The Call for Code Spot Challenge for Wildfires

Predicting Wildfires in Australia

Authors: Marco De Ieso, Andrea Ongaro, Giulia Plotti, Guglielmo Sanchini

Wildfires are among the most common forms of natural disaster in some regions, including Siberia, California, and Australia. It is important to improve forecasting for wildfires for several reasons: to prepare and respond, to understand the root causes, to help mitigate wildfires in the future. To address this issue, many research efforts have been conducted to monitor, predict, and prevent wildfires using ML techniques with remote sensing data [1–11].

“A firefighter walks past burning trees during a battle against bushfires around the town of Nowra in the Australian state of New South Wales on December 31, 2019.” Photo credit: Saeed Khan / AFP via Getty Images

In October 2020, IBM proposed the first Data Science Challenge open to internal and external participants. The aim of the challenge is to predict the size of the fire area in km squared, in each of the 7 Australian regions, for each day of February 2021, using data available up to January 29th. In this article, we discuss our approach for developing the solution detailing an effective learning process, as well as some relevant activities for each phase of the CRISP-DM methodology. Finally, we describe the results achieved and potential improvements to our approach.

Frame the problem

The Call for Code Spot Challenge for Wildfires required that teams predict wildfires in Australia by region and by day for February 2021, using 5 datasets from PAIRS Geoscope and Earthdata NASA:

  • Historical Wildfires: datum of wildfire extensions per region at a daily rate from January 2005 to January 29th 2021
  • Historical weather: weather parameters such as temperature, soil temperature, humidity, precipitation, wind speed at a daily rate per region since January 2005
  • Historical weather forecasts at 5/10/15 days, containing the same parameters as the historical weather dataset, since June 2005
  • Historical Vegetation Index: the vegetation index datum aggregated per region on a monthly basis from January 2005

Weather forecast being available at most up to 15 days in advance, it is possible to predict the first half of February 2021 by using climate data, whereas this information Is not available for the second half of the month. Thus, the modeling strategy should consider this evidence.

Link to the GitHub repository:


The study can be divided into two major phases.

In the first phase of the study, we did a systematic review of published papers on the subject to get familiar with the domain and understand which data and which ML techniques have been adopted. From meteorological data it is possible to compute parameters which are proven to be related to wildfires such as the drought index, the standard precipitation index and the evapotranspiration index. From satellite images it is possible to compute another class of parameters which are related to wildfires such as the normalized vegetation index, the wood index, the leaf area index.

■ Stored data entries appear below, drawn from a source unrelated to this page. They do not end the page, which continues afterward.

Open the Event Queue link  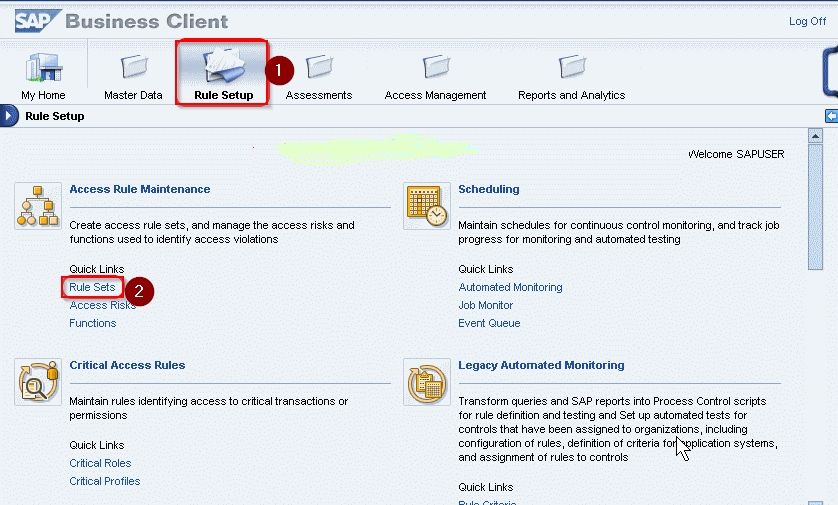(489, 324)
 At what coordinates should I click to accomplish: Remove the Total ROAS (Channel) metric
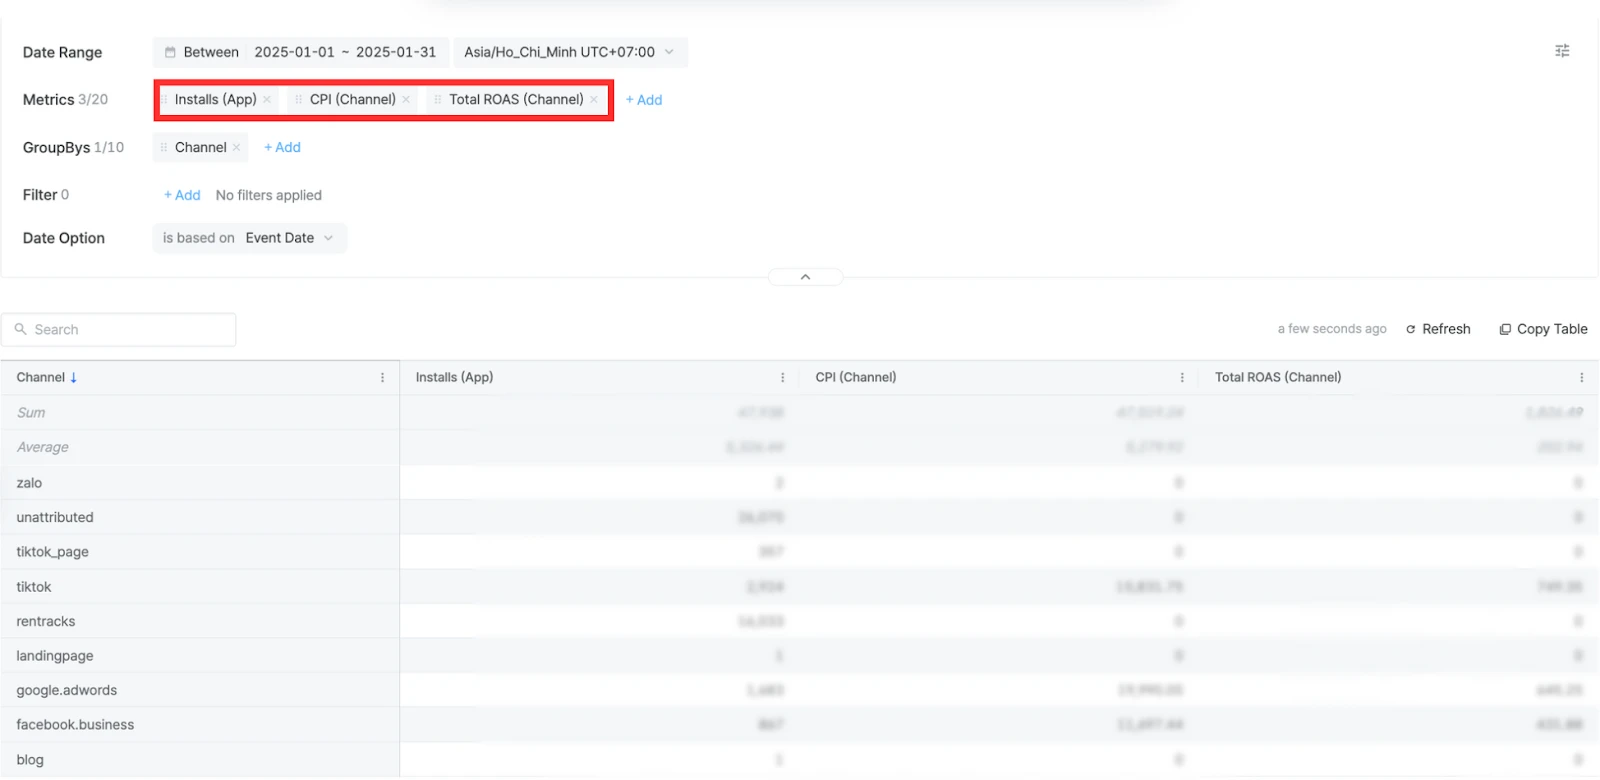(x=594, y=100)
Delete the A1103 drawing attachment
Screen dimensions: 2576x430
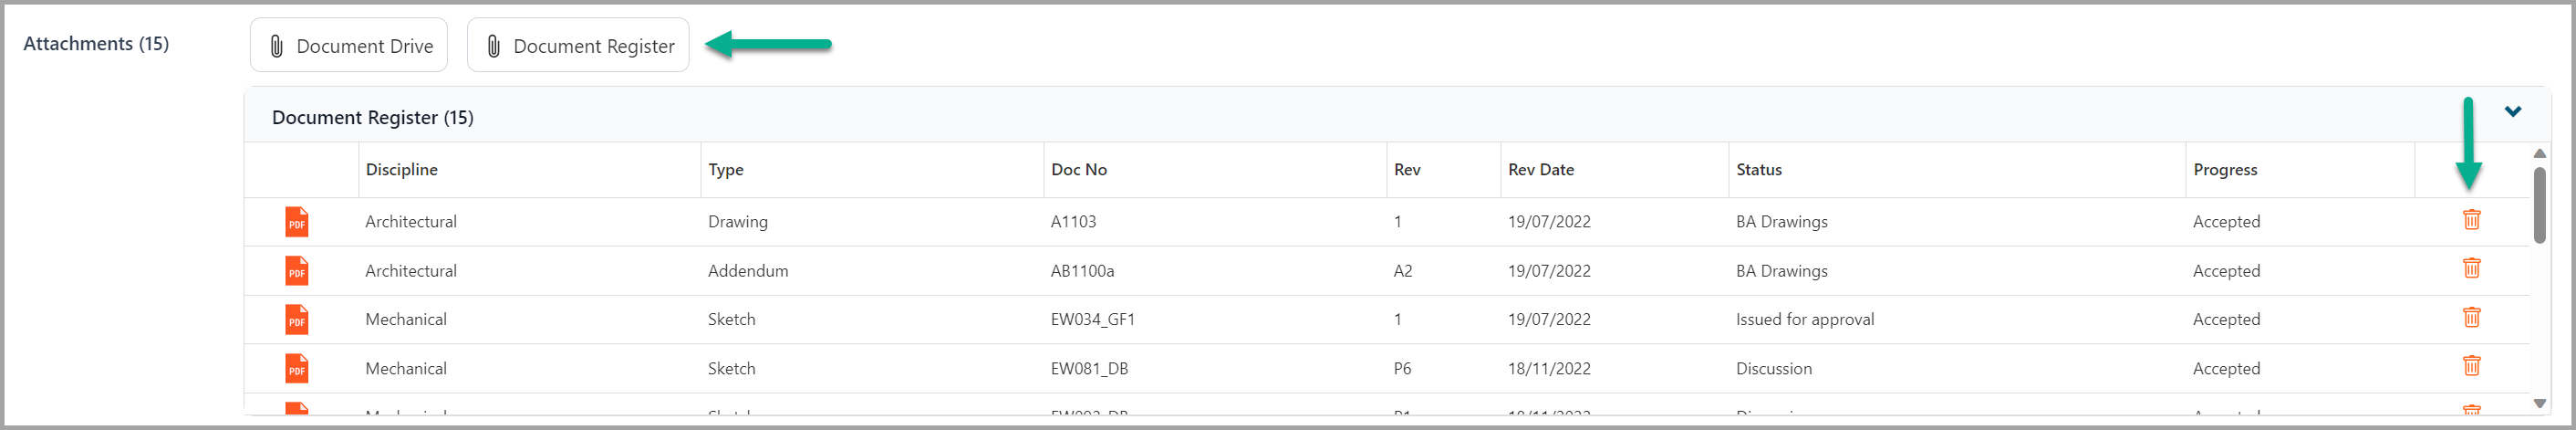pos(2471,220)
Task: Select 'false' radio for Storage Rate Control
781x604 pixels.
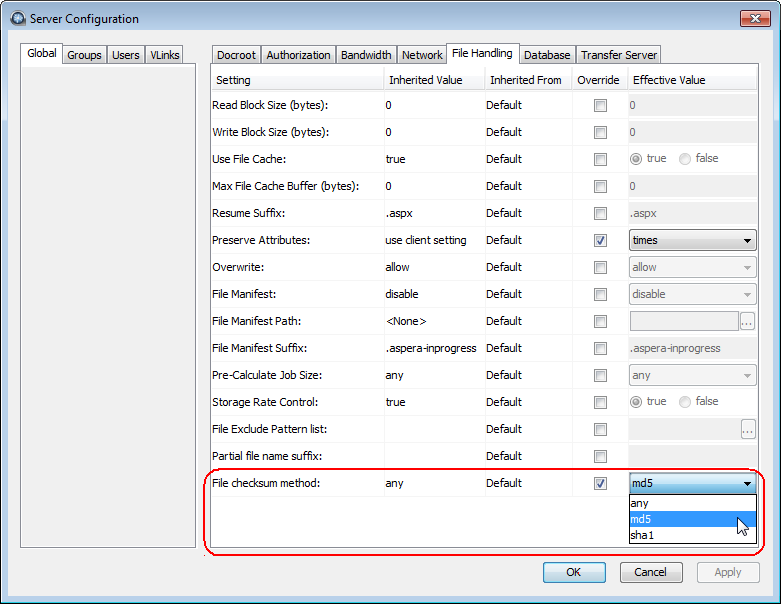Action: pyautogui.click(x=685, y=402)
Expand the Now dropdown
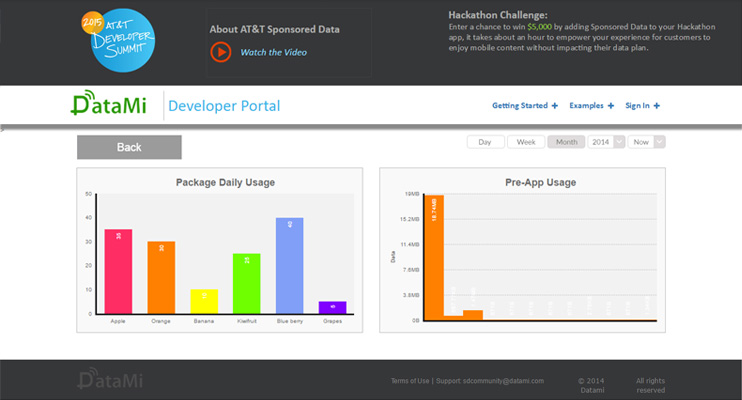The image size is (742, 400). (647, 142)
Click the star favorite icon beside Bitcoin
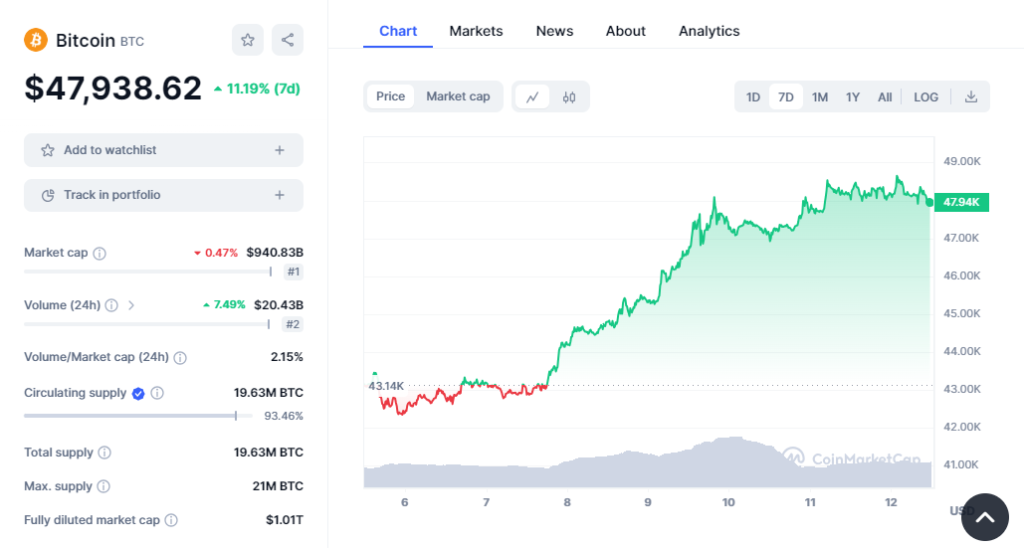1024x548 pixels. (x=247, y=40)
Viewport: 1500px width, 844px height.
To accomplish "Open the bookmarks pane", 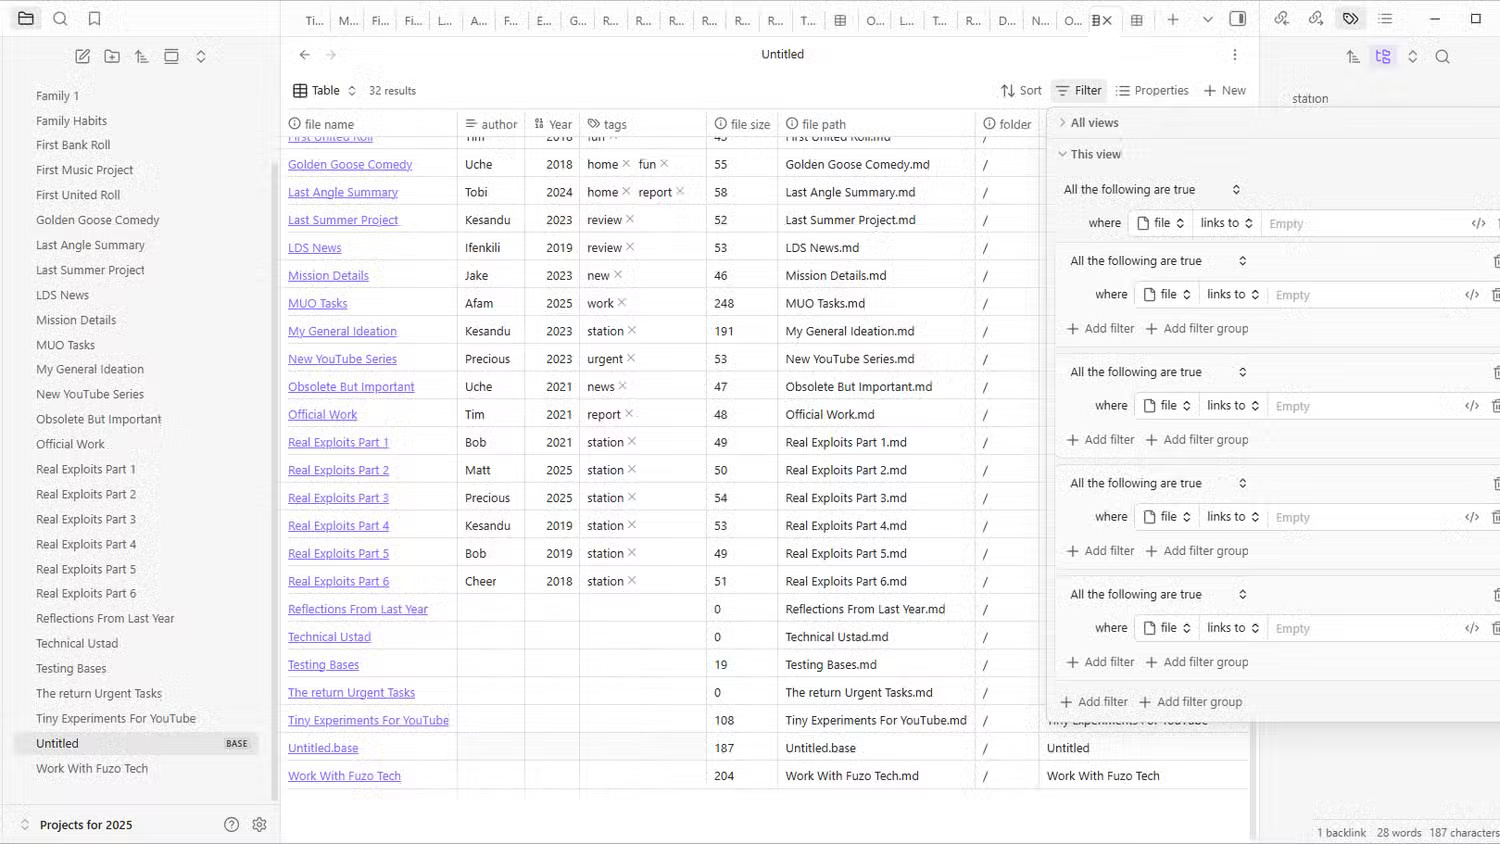I will pos(94,19).
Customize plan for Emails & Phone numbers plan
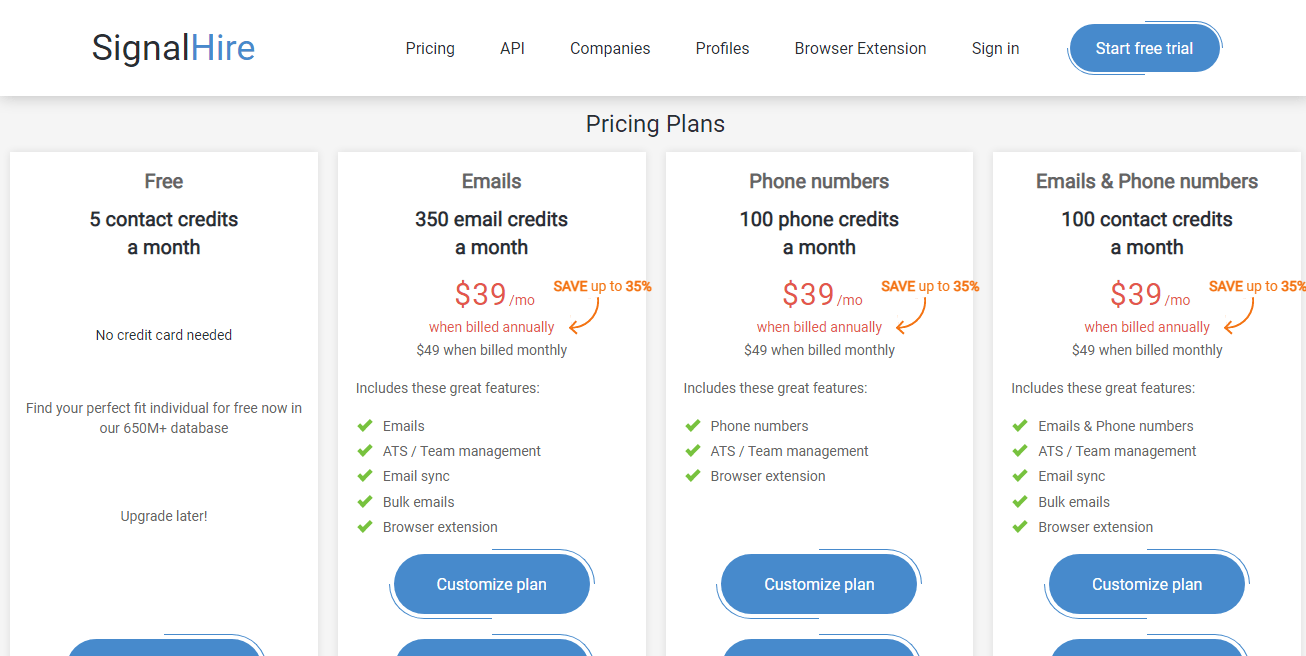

Process diagram showing the different phases of CRISP-DM

In the second phase of the study, we develop our solution by following the guidelines provided by the CRISP-DM framework.

Data understanding

The analysis of the literature [1–11] has shown that fires may be due to factors related to two types of variables: endogenous — all the factors that allow to characterize the wildfires in a given geographical area — and exogenous — mainly linked to weather conditions and vegetations.

During the data understanding phase, we tried to analyze the available data and verify our hypothesis, to highlight the relationship between the variables and our target.

We started by analyzing endogenous variables.

Firstly, the comparison between the frequency of wildfires in different regions highlighted the presence of two clusters. Queensland, Northern Territory, New South Wales, Western Australia historically experienced more fires phenomena than in the rest of Australia. This implies that it is advisable to create a forecast model for each individual region.

Heatmap of the number of days in which the extension of land interested by a wildfire has a size larger than 1

Secondly, we tested the hypothesis that there might be a correlation between bordering regions. After all, wildfires don’t know political boundaries. The Granger test of causality evaluates whether the time series of a certain event is related to the time series of another event. In our case, the test compared the series of past wildfires for all combinations of regions. P-values closed to zero support the hypothesis of a mutual influence between bordering regions events.

Lastly, we evaluated whether our target value — the fire extension on a given day — is dependent on the value of fire in previous days. That is, we evaluated the autoregressive component. Since the dots — which represent all historical observations for a given region, are arranged along the bisector of the cartesian plane, it’s reasonable to assume that the autoregressive component plays an important role in predicting wildfires.

Scatterplot of Estimated_fire_area vs the Mean of the past 7 days for two regions: Northern Territory and Western Australia

Moving to exogenous variables, we made the hypothesis that weather and vegetation would be among the factors that contribute to wildfires. On the one hand, high temperatures, low precipitations, and humidity levels contribute to the presence of drought, especially during the so-called “bushfire season” — which runs from October to February. On the other, the presence of dry vegetation fuels the spread of wildfires — both natural and arson, resulting in wider areas of the country being interested by fires. By analyzing historical data, we observed that both considerations held true for Australia’s wildfires.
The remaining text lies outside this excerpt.